The legacy support for the font <font> tag with attributes “face=” and “size=” are still supported, even though the font tag is considered obsolete starting in HTML5. However, one significant difference starting this version is that the “size=” modifier no longer assumes the number following is a point size.
For example, in prior versions a tag <font size=”2”;> would have assumed you wanted a very small 2-pt font size. This is now more correctly identified as indicating you want a “step down” from the default font size which is assumed to be a 12-pt font. HTML specification defined the font size= attribute as a range from 1 – 7 where 3 was assume the default 12-point font size. This table indicates the size assumption.
| Size=”n” | Point Size |
|---|---|
| 1 | 8 |
| 2 | 10 |
| 3 | 12 |
| 4 | 14 |
| 5 | 16 |
| 6 | 20 |
| 7 | 24 |
The actual font size selection in your setup will depend upon the font cross-reference (FXR) file. For instance, if your current font family does not have a 10-point size defined in the FXR, the system may choose a size larger or smaller.
As noted, the font tag will still be recognized in the markup, but consider having new mappings use the supported <span> tag rather than <font>.
- Span
<span>tag is now supported.
New to this version is support for the <span> tag. A span can be used to define attributes to change the font style include the font-family and the font-size. If your markup previously included <span> tags, these were being ignored, but will now alter your output.
This is the preferred replacement for the <font> tag that is now obsolete starting with HTML5. Note that legacy support for the <font> tag will continue and has not been removed. For more information refer to the font tag section of this document.
Description of specific attributes supported in the <span> tag are
listed separately in this document.
- Font-Style attribute supported for all paragraph-level tags (
<p> <br> <li>) and<span>tag.
In this version, the style= attribute modifier for paragraph or span tags will all parse and interpret the font-family, font-size, and color attributes in the same way. In addition, the modification of these attributes will be limited to the “scope” of the tag to which these are associated. This means that at the closing tag, the prior text styling attributes that were in existence before this tag began will be restored.

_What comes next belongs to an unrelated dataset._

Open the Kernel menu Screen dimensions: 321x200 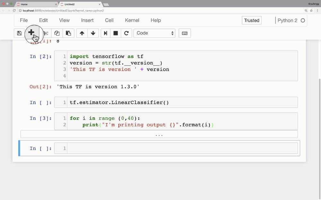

<p style="font-family: Arial; font-size: 14pt; color: #0000FF;">This text should be Arial 14pt and blue</p> This paragraph tag specifies a font change for both the name of the font and the size. In addition, the text color has also been changed.

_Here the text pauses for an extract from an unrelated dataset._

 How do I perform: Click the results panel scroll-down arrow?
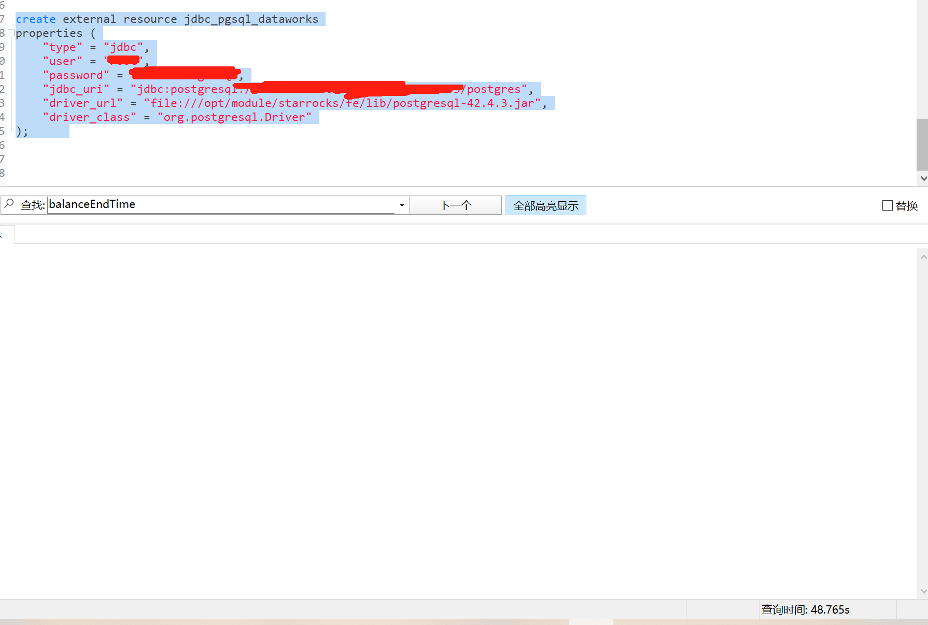tap(923, 591)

The style attribute is a quoted string that specifies one or more modifiers separated with a semicolon. The attributes may be specified in any order or omitted as necessary.
Attributes not included are assumed to be “inherited” from what was established before this tag began. So a tag of <span style=”color: green;”> will change the text color to green, but does not modify whatever font name or size had previously been defined. At the close of this span </span> the color will revert to whatever color had been established before this span began.
Please note that this behavior of restoring the prior attributes at the close of the associated tag might yield a regression difference to legacy behavior.
- Color attribute now supports color name keywords for all paragraph-level tags (
<p> <br> <li>) and<span>tag.
Legacy markup mappings that recognized color only supported the hexadecimal #rrggbb format. New to this version, support for standard html color names has been added. In general, your use will probably be for standard color names like red, green, blue, black, cyan, yellow, magenta, etc. The full list of supported names is extensive. An example list can be found here: https://www.w3schools.com/colors/colors_hex.asp
- Font-size attribute now supports measurements other than points (pt) supported for all paragraph-level tags (
<p> <br> <li>) and<span>tag.
Legacy interpretation of the font-size attribute assumed the reference was a point size (pt) even if the value specified an alternate measurement descriptor. In addition to point (pt), this version introduces support for font-size specified in centimeter (cm), millimeter (mm), inches (in), pixels (px), picas (pi) and em (from em quadrat). This discussion will not go into a detailed explanation, but please recognize that the sizes specified with inches or centimeters likely require decimal values like 0.12in or 0.5cm.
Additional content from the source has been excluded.